Let f be a differentiable function satisfying `f(xy)=f(x).f(y).AA x gt 0, y gt 0` and `f(1+x)=1+x{1+g(x)}`, where `lim_(x to 0)g(x)=0` then `int (f(x))/(f'(x))dx` is equal to

To solve the given problem step by step, we will follow the reasoning outlined in the video transcript. ### Step 1: Understand the functional equation We are given that \( f(xy) = f(x)f(y) \) for all \( x > 0 \) and \( y > 0 \). **Hint:** This is a property of exponential functions.

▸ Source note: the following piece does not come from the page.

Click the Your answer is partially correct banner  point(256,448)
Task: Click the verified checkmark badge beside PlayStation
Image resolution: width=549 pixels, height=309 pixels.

Consider what kind of functions satisfy this property. ### Step 2: Find \( f(1) \) Set \( x = 1 \) and \( y = 1 \): \[ f(1 \cdot 1) = f(1)f(1) \implies f(1) = f(1)^2 \] This implies \( f(1) = 1 \) (since \( f(1) = 0 \) would not satisfy the functional equation). **Hint:** Think about the implications of squaring a number and setting it equal to itself. ### Step 3: Differentiate the functional equation We partially differentiate \( f(xy) = f(x)f(y) \) with respect to \( x \): \[ \frac{\partial}{\partial x} f(xy) = y f'(xy) = f'(x)f(y) \] Now, set \( x = 1 \): \[ y f'(y) = f'(1)f(y) \] Rearranging gives: \[ \frac{f(y)}{f'(y)} = \frac{y}{f'(1)} \] **Hint:** This relationship can be useful for integration later. ### Step 4: Substitute \( y \) with \( x \) Replacing \( y \) with \( x \): \[ \frac{f(x)}{f'(x)} = \frac{x}{f'(1)} \] **Hint:** This is a key relationship that will help us in the next step. ### Step 5: Integrate both sides Integrate both sides with respect to \( x \): \[ \int \frac{f(x)}{f'(x)} \, dx = \int \frac{x}{f'(1)} \, dx \] The right-hand side integrates to: \[ \frac{1}{f'(1)} \cdot \frac{x^2}{2} + C \] Thus, we have: \[ \int \frac{f(x)}{f'(x)} \, dx = \frac{x^2}{2f'(1)} + C \] **Hint:** Remember to include the constant of integration. ### Step 6: Find \( f'(1) \) To find \( f'(1) \), we use the second condition \( f(1+x) = (1+x)(1+g(x)) \): \[ f'(1) = \lim_{h \to 0} \frac{f(1+h) - f(1)}{h} = \lim_{h \to 0} \frac{(1+h)(1+g(h)) - 1}{h} \] This simplifies to: \[ = \lim_{h \to 0} \frac{h(1 + g(h))}{h} = 1 + \lim_{h \to 0} g(h) = 1 + 0 = 1 \] **Hint:** The limit helps us find the derivative at a specific point. ### Step 7: Substitute \( f'(1) \) back into the integral Now substituting \( f'(1) = 1 \) into our integral result: \[ \int \frac{f(x)}{f'(x)} \, dx = \frac{x^2}{2 \cdot 1} + C = \frac{x^2}{2} + C \] **Hint:** This gives us the final form of the integral. ### Conclusion Thus, the integral \( \int \frac{f(x)}{f'(x)} \, dx \) is equal to: \[ \frac{x^2}{2} + C \] ### Final Answer The answer is \( \frac{x^2}{2} + C \).